Excerpt:

* Begin *

Field of the Invention
[0001] This invention generally relates to the art of electrical connectors and, particularly,
to a connector for terminating a flat circuit.
Background of the Invention
[0002] A wide variety of electrical connectors have been designed for terminating flat circuits,
such as flat flexible cables, flexible printed circuits or the like. A typical connector
for flat circuits includes a dielectric housing molded of plastic material, for instance.
The housing has an elongated slot for receiving an end of the flat circuit which has
been stripped to expose generally parallel, laterally spaced conductors. A plurality
of terminals are mounted in the housing and are spaced laterally along the slot for
engaging the laterally spaced conductors of the flat circuit. An actuator often is
movably mounted on the housing for movement between a first position whereat the flat
circuit is freely insertable into the slot and a second position whereat the actuator
clamps the circuit in the housing and biases the circuit against the terminals.
[0003] One of the problems which has developed with flat circuit connectors of the character
described above is that the connectors have become extremely miniaturized and difficult
to manipulate and/or operate. The overall length of such a connector may not be greater
than the width of an operator's finger nail. Consequently, attempts have been made
to provide means for holding the actuator in its first or open position to allow insertion
of the flat circuit into the connector.

* End *

Provided information:
* Begin *

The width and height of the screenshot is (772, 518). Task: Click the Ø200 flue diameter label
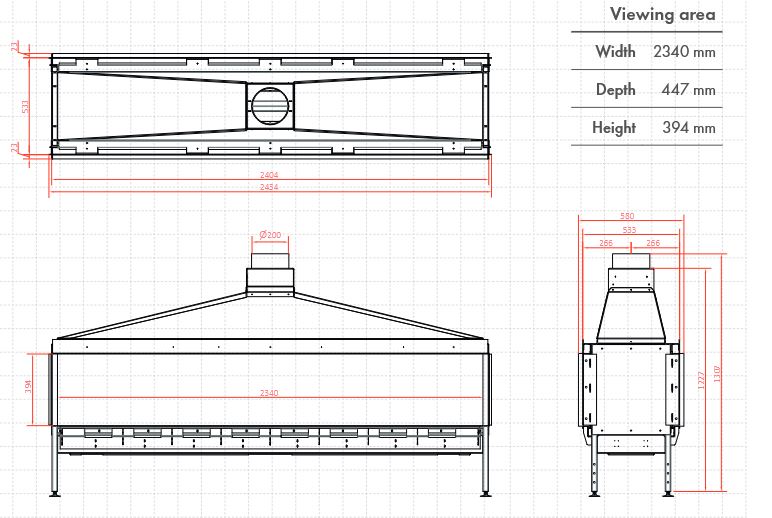pos(270,236)
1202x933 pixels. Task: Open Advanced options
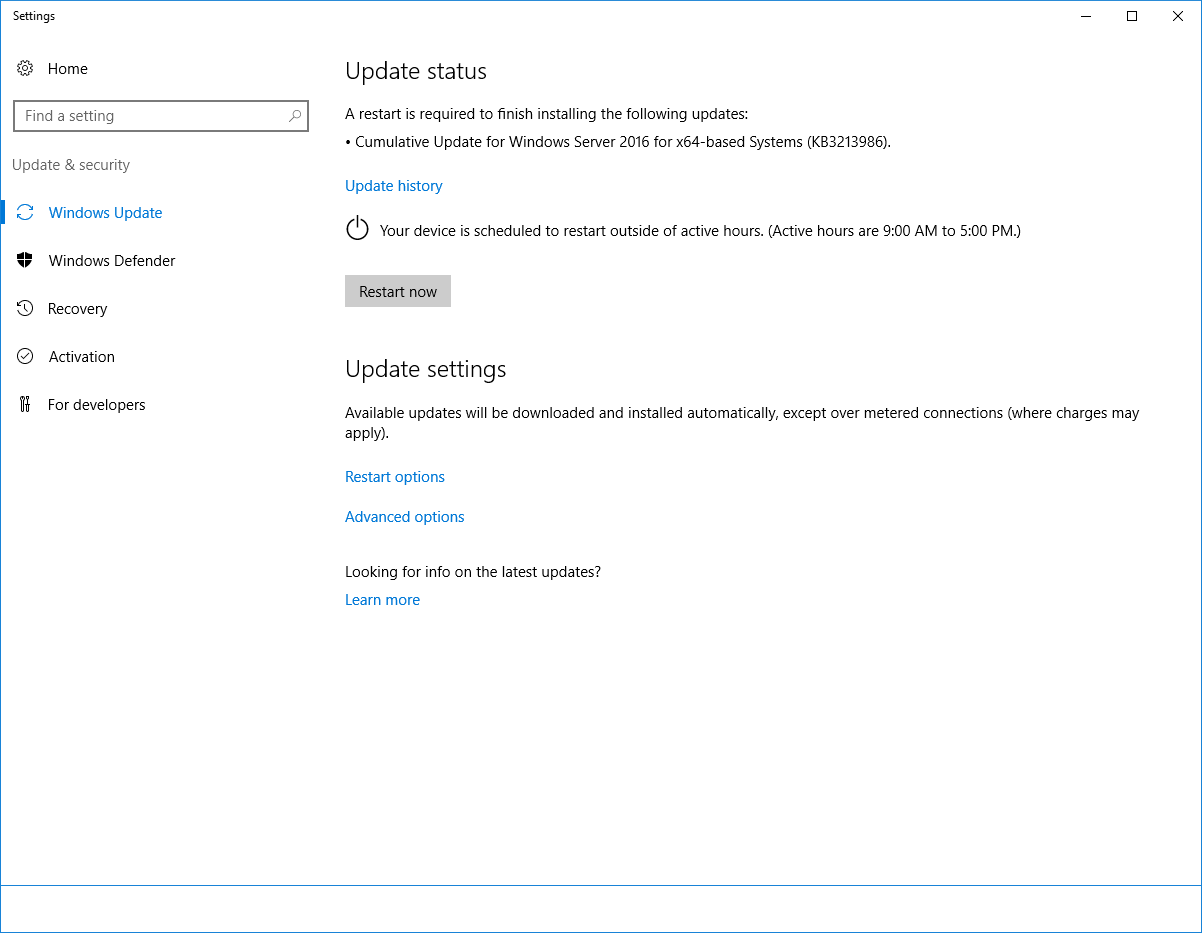tap(404, 516)
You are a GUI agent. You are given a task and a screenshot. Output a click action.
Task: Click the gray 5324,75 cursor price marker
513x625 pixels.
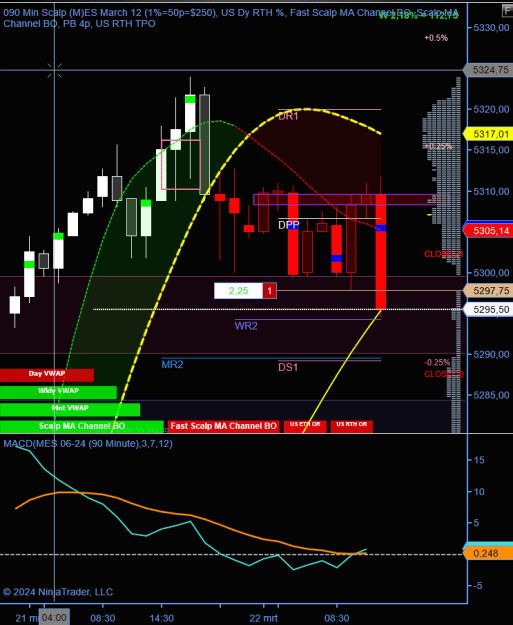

* End *

What is asked:
• A. According to the flat circuit connector text, how large can the overall length of such a connector be?
• B. Quote the flat circuit connector text starting with "Field of the" and going on through "material, for instance.".
• C. Extend the flat circuit connector text past its last sentence.
The material above has no role in this work.

Outputs in order:
• A. Its overall length may be no greater than the width of an operator's fingernail.

• B.
Field of the Invention
[0001] This invention generally relates to the art of electrical connectors and, particularly,
to a connector for terminating a flat circuit.
Background of the Invention
[0002] A wide variety of electrical connectors have been designed for terminating flat circuits,
such as flat flexible cables, flexible printed circuits or the like. A typical connector
for flat circuits includes a dielectric housing molded of plastic material, for instance.

• C.
[0004] For instance, Figure 3 shows a fragmented view of a prior art connector housing 51
and an actuator 52 that is rotatable relative to the housing in the direction of arrow
53 from a first or open position shown in Figure 3 to a second or terminating position
(not shown). The actuator is held in its open position by an edge 52a of the actuator
being captured by a vertical slot 54 in the housing. When the actuator is rotated
to its terminating position, edge 52a of the actuator moves into a horizontal slot
55. This vertical-and-horizontal slot arrangement becomes worn during use, losing
the capability of holding the actuator in its open position. In addition, it requires
considerable forces to move the actuator from vertical slot 54 to horizontal slot
55. If attempts are made to reduce the depths of the slots in order to reduce these
forces, the actuator often moves out of its intended position due to vibrations or
other extraneous forces.
[0005] The present invention is directed to solving one or more of the various problems
discussed above.
Summary of the Invention
[0006] An object, therefore, of the invention is to provide an electrical connector for
a flat circuit and including improved means for holding an actuator of the connector
in a predetermined position.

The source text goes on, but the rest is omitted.